### [WHAT YOU HAVE TO DO]
The answer must consist of every line from the entries below that contains the word "agent".

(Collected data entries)
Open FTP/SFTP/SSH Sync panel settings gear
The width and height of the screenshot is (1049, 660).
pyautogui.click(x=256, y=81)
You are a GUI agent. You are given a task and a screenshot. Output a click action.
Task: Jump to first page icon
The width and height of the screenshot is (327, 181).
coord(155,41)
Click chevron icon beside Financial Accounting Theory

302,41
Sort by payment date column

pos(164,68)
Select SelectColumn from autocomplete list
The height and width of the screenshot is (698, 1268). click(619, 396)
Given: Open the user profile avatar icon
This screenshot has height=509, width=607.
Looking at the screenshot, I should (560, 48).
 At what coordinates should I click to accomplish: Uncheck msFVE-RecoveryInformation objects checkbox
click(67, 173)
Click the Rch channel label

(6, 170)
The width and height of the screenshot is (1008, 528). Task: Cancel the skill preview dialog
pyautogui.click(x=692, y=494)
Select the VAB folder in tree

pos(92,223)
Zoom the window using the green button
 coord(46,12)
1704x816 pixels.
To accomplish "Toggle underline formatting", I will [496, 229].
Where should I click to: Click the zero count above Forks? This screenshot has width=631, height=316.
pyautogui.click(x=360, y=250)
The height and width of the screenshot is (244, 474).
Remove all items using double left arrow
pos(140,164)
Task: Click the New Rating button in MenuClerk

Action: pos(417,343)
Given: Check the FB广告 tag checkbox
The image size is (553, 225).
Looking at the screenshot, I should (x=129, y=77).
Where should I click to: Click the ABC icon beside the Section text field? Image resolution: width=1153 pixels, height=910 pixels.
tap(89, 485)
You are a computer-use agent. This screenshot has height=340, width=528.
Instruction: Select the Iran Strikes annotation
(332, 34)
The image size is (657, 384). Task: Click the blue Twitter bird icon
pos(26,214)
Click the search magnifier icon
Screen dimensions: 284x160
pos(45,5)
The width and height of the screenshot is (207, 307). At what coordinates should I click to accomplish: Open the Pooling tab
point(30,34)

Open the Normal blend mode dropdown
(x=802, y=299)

### [SOLVED EXERCISE]
You are a GUI agent. You are given a task and a screenshot. Output a click action.
You are a computer-use agent. This screenshot has height=340, width=528.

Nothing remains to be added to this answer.